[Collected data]
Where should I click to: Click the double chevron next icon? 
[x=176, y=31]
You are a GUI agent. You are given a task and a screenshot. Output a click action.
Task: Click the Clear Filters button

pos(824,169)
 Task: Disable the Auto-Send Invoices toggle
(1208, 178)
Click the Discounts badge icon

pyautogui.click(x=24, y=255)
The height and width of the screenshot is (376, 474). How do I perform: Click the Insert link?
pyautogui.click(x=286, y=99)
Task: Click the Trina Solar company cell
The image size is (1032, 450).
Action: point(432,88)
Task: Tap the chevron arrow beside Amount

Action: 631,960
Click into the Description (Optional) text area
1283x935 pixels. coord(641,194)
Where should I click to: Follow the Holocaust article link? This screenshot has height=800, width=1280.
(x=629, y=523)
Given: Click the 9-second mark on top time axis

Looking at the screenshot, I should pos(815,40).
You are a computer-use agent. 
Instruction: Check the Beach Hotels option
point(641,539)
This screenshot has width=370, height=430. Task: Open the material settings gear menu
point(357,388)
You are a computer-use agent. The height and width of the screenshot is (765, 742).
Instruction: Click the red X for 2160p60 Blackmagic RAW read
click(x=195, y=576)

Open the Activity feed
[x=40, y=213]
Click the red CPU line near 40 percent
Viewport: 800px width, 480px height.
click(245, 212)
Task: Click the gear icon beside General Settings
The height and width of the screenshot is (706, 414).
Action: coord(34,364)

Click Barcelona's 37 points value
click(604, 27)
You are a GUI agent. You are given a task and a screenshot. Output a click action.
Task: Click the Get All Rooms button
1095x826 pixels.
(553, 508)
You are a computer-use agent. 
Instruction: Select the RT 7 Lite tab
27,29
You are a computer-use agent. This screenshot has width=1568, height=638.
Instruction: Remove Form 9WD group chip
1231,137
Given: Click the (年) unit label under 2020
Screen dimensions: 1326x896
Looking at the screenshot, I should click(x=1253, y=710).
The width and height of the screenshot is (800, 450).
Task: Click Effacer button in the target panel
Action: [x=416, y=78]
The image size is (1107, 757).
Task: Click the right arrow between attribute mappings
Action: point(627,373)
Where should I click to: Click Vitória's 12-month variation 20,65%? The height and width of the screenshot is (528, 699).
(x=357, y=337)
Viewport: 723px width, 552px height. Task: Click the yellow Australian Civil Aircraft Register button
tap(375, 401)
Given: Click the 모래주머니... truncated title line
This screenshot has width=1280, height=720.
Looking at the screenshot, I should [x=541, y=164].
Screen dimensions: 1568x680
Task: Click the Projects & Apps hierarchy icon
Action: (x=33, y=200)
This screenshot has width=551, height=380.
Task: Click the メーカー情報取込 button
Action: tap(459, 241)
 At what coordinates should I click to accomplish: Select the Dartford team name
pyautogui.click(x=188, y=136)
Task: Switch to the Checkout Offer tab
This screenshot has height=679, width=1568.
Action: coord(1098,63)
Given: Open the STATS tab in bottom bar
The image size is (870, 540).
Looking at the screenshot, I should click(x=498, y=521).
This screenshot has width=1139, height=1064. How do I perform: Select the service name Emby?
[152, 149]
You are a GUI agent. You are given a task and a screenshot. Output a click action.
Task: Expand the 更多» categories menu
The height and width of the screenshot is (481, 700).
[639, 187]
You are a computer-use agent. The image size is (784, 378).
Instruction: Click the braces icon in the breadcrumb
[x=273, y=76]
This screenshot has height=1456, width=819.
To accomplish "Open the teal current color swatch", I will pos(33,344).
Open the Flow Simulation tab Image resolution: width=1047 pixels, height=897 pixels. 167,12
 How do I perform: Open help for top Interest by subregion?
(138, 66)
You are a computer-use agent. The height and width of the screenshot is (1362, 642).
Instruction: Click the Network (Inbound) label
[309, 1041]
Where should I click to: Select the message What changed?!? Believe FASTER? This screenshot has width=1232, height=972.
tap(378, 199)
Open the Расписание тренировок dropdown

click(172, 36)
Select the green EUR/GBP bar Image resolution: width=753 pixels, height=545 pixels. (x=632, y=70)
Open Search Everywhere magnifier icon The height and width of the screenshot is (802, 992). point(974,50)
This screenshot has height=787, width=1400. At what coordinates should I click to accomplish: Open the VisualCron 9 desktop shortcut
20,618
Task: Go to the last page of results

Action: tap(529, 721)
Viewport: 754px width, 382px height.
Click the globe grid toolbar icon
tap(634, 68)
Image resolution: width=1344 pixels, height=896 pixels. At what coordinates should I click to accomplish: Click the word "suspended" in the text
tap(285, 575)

** To do **
Each and every entry needs to be repeated exactly.

** Result for this exercise **
Where should I click to: Click the double chevron next icon? 
[x=176, y=31]
You are a GUI agent. You are given a task and a screenshot. Output a click action.
Task: Click the Clear Filters button

pos(824,169)
 Task: Disable the Auto-Send Invoices toggle
(1208, 178)
Click the Discounts badge icon

pyautogui.click(x=24, y=255)
The height and width of the screenshot is (376, 474). How do I perform: Click the Insert link?
pyautogui.click(x=286, y=99)
Task: Click the Trina Solar company cell
The image size is (1032, 450).
Action: point(432,88)
Task: Tap the chevron arrow beside Amount

Action: 631,960
Click into the Description (Optional) text area
1283x935 pixels. coord(641,194)
Where should I click to: Follow the Holocaust article link? This screenshot has height=800, width=1280.
(x=629, y=523)
Given: Click the 9-second mark on top time axis

Looking at the screenshot, I should pos(815,40).
You are a computer-use agent. 
Instruction: Check the Beach Hotels option
point(641,539)
This screenshot has width=370, height=430. Task: Open the material settings gear menu
point(357,388)
You are a computer-use agent. The height and width of the screenshot is (765, 742).
Instruction: Click the red X for 2160p60 Blackmagic RAW read
click(x=195, y=576)

Open the Activity feed
[x=40, y=213]
Click the red CPU line near 40 percent
Viewport: 800px width, 480px height.
click(245, 212)
Task: Click the gear icon beside General Settings
The height and width of the screenshot is (706, 414).
Action: coord(34,364)

Click Barcelona's 37 points value
click(604, 27)
You are a GUI agent. You are given a task and a screenshot. Output a click action.
Task: Click the Get All Rooms button
1095x826 pixels.
(553, 508)
You are a computer-use agent. 
Instruction: Select the RT 7 Lite tab
27,29
You are a computer-use agent. This screenshot has width=1568, height=638.
Instruction: Remove Form 9WD group chip
1231,137
Given: Click the (年) unit label under 2020
Screen dimensions: 1326x896
Looking at the screenshot, I should click(x=1253, y=710).
The width and height of the screenshot is (800, 450).
Task: Click Effacer button in the target panel
Action: [x=416, y=78]
The image size is (1107, 757).
Task: Click the right arrow between attribute mappings
Action: point(627,373)
Where should I click to: Click Vitória's 12-month variation 20,65%? The height and width of the screenshot is (528, 699).
(x=357, y=337)
Viewport: 723px width, 552px height. Task: Click the yellow Australian Civil Aircraft Register button
tap(375, 401)
Given: Click the 모래주머니... truncated title line
This screenshot has width=1280, height=720.
Looking at the screenshot, I should [x=541, y=164].
Screen dimensions: 1568x680
Task: Click the Projects & Apps hierarchy icon
Action: (x=33, y=200)
This screenshot has width=551, height=380.
Task: Click the メーカー情報取込 button
Action: tap(459, 241)
 At what coordinates should I click to accomplish: Select the Dartford team name
pyautogui.click(x=188, y=136)
Task: Switch to the Checkout Offer tab
This screenshot has height=679, width=1568.
Action: coord(1098,63)
Given: Open the STATS tab in bottom bar
The image size is (870, 540).
Looking at the screenshot, I should click(x=498, y=521).
This screenshot has width=1139, height=1064. How do I perform: Select the service name Emby?
[152, 149]
You are a GUI agent. You are given a task and a screenshot. Output a click action.
Task: Expand the 更多» categories menu
The height and width of the screenshot is (481, 700).
[639, 187]
You are a computer-use agent. The image size is (784, 378).
Instruction: Click the braces icon in the breadcrumb
[x=273, y=76]
This screenshot has height=1456, width=819.
To accomplish "Open the teal current color swatch", I will pos(33,344).
Open the Flow Simulation tab Image resolution: width=1047 pixels, height=897 pixels. 167,12
 How do I perform: Open help for top Interest by subregion?
(138, 66)
You are a computer-use agent. The height and width of the screenshot is (1362, 642).
Instruction: Click the Network (Inbound) label
[309, 1041]
Where should I click to: Select the message What changed?!? Believe FASTER? This screenshot has width=1232, height=972.
tap(378, 199)
Open the Расписание тренировок dropdown

click(172, 36)
Select the green EUR/GBP bar Image resolution: width=753 pixels, height=545 pixels. (x=632, y=70)
Open Search Everywhere magnifier icon The height and width of the screenshot is (802, 992). point(974,50)
This screenshot has height=787, width=1400. At what coordinates should I click to accomplish: Open the VisualCron 9 desktop shortcut
20,618
Task: Go to the last page of results

Action: tap(529, 721)
Viewport: 754px width, 382px height.
Click the globe grid toolbar icon
tap(634, 68)
Image resolution: width=1344 pixels, height=896 pixels. At what coordinates should I click to accomplish: Click the word "suspended" in the text
tap(285, 575)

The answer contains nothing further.